Why set up a limited company?

Forming a company

If you run a business as a partnership or sole trader, you may have considered converting to a limited liability company. In this article I’ll look at how setting up a limited company could help you and some other considerations of doing so.

How does it work?

If you are a sole trader, then you have personal legal responsibility for the business and its debts fall to you and you alone. A company on the other hand is a separate legal entity, so it can enter into contracts in its own right. A typical company will have one or more directors who work for the business and make decisions on the company’s behalf. Directors can be paid a salary. A company will also have one or more shareholders who own the business and can receive dividends (distributions of the company’s profits).

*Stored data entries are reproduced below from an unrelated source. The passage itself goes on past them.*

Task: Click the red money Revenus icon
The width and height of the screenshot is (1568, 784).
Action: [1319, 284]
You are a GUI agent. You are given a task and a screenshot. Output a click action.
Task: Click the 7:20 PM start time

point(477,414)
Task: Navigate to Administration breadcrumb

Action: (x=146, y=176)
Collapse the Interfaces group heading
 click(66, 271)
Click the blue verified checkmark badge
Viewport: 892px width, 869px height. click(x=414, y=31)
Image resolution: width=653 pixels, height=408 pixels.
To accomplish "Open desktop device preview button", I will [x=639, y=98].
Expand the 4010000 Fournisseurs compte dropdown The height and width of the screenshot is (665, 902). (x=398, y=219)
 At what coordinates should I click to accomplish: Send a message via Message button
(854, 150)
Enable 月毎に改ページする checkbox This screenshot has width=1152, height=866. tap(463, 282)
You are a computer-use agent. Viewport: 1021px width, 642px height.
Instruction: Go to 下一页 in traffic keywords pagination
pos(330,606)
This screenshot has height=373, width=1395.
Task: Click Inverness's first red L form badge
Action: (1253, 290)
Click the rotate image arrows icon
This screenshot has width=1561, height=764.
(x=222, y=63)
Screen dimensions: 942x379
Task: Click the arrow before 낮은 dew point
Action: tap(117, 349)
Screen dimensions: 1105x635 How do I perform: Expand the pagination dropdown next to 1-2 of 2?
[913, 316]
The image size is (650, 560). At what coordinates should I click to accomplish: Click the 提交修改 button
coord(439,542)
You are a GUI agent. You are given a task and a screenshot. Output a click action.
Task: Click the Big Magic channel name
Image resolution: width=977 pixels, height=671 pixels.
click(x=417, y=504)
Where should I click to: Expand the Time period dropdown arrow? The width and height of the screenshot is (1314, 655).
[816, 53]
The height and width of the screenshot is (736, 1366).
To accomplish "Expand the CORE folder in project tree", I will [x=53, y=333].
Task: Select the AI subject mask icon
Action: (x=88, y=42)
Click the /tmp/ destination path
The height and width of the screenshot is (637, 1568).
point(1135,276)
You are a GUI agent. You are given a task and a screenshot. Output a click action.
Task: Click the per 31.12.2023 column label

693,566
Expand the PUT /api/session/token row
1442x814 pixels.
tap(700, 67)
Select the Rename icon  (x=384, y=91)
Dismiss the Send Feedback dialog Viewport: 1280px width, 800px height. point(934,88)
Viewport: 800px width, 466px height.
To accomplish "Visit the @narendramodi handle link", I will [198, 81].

Directors can also be shareholders.


  • Under ‘Limited liability’ your personal assets, such as your house and car, are protected if the company goes bust
  • Potential for significant tax & National Insurance savings
  • Working as a company rather than an individual can often create a more professional perception of a business
  • It is usually easier to get outside investment if required


Other considerations

  • More administration is involved with submitting accounts and annual returns to Companies House
  • Some information about the company is held on public record so can be viewed by anyone


The process

A company can be formed online in less than a day. It is always recommended to take advice before doing so to ensure it is set up in a way that suits the needs of the business and its owners.

If you would like a consultation to help you decide whether a company would be useful for your business, please get in touch.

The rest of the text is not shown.